Your assignment: Please restate every line below exactly, without any pictures.

Records shown:
*** Block opens ***

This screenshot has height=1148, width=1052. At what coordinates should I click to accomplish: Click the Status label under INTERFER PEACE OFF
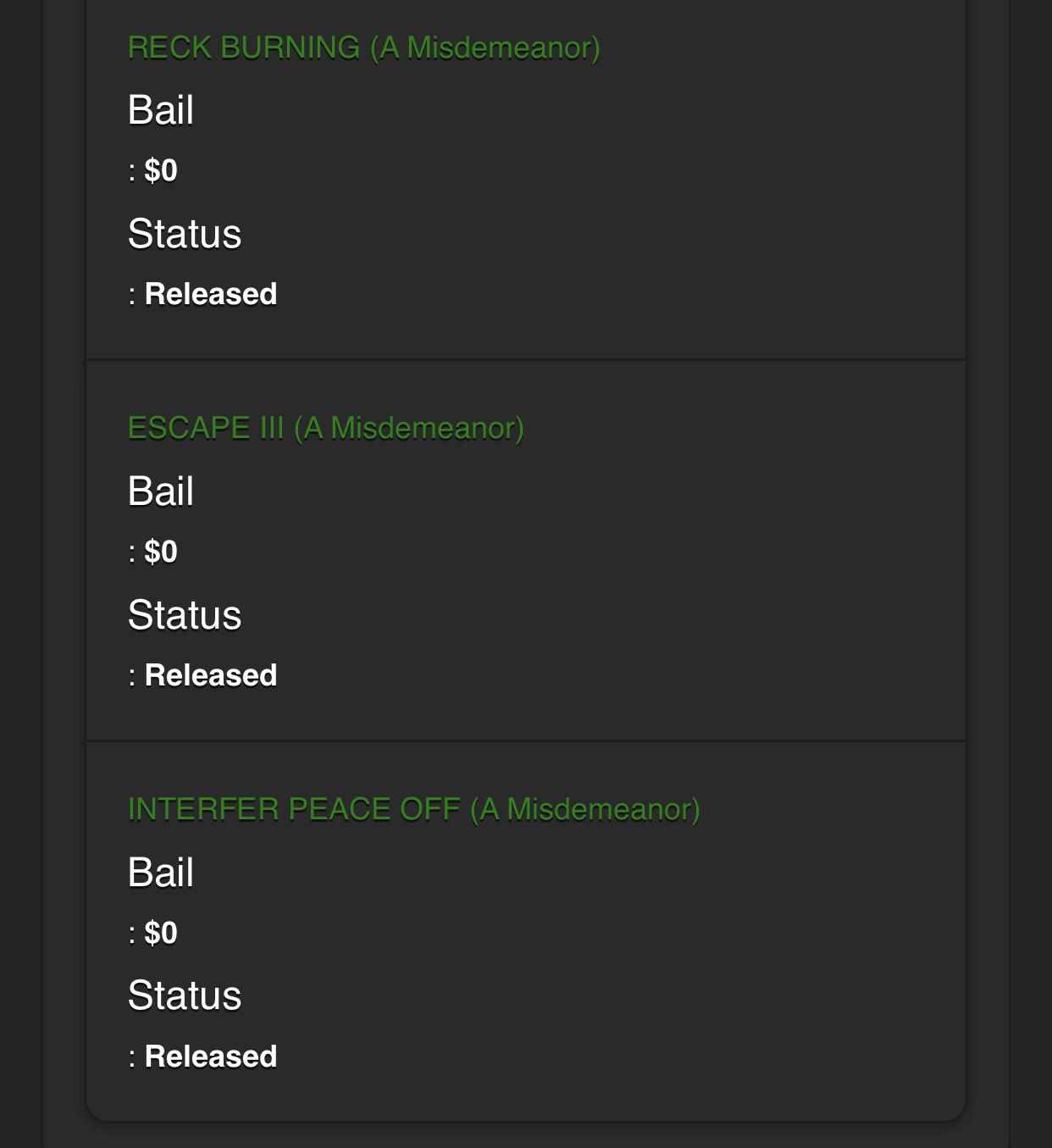click(x=185, y=995)
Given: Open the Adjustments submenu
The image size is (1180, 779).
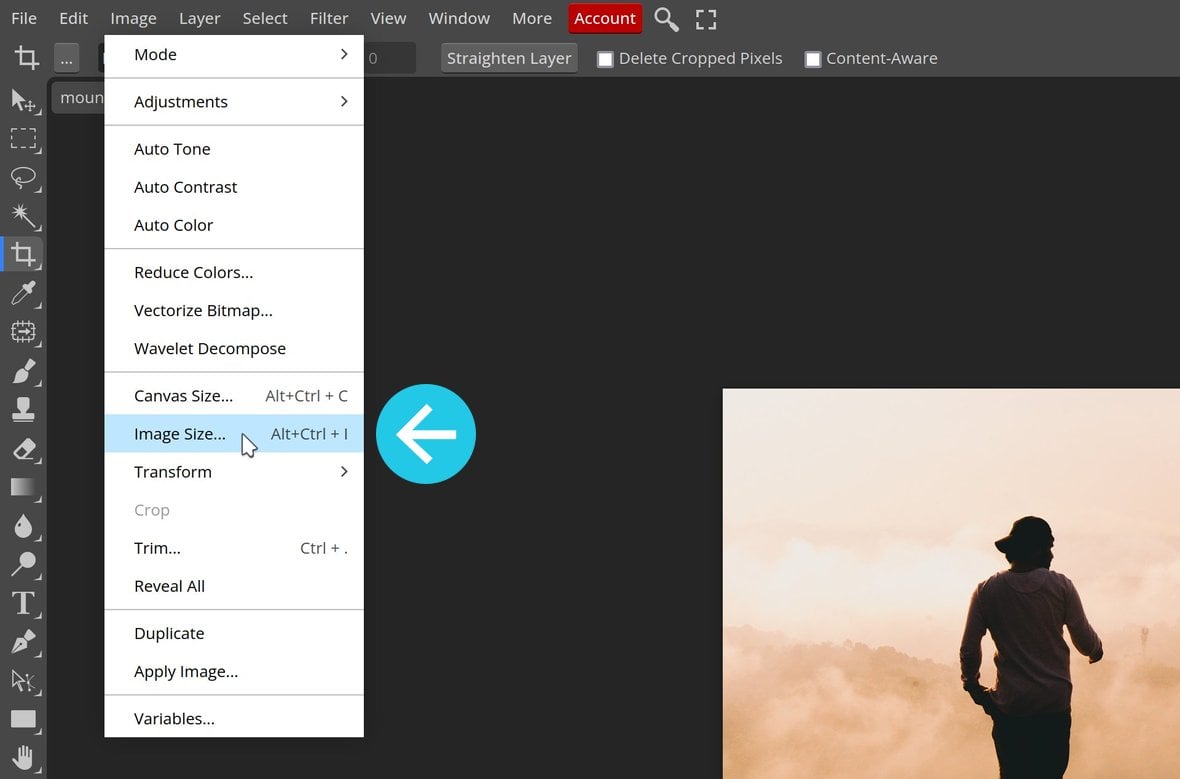Looking at the screenshot, I should pyautogui.click(x=234, y=102).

*** Block closes ***

Response area:
This screenshot has height=1148, width=1052. At what coordinates should I click to accomplish: Click the Status label under INTERFER PEACE OFF
click(x=185, y=995)
Given: Open the Adjustments submenu
The image size is (1180, 779).
Looking at the screenshot, I should pyautogui.click(x=234, y=102).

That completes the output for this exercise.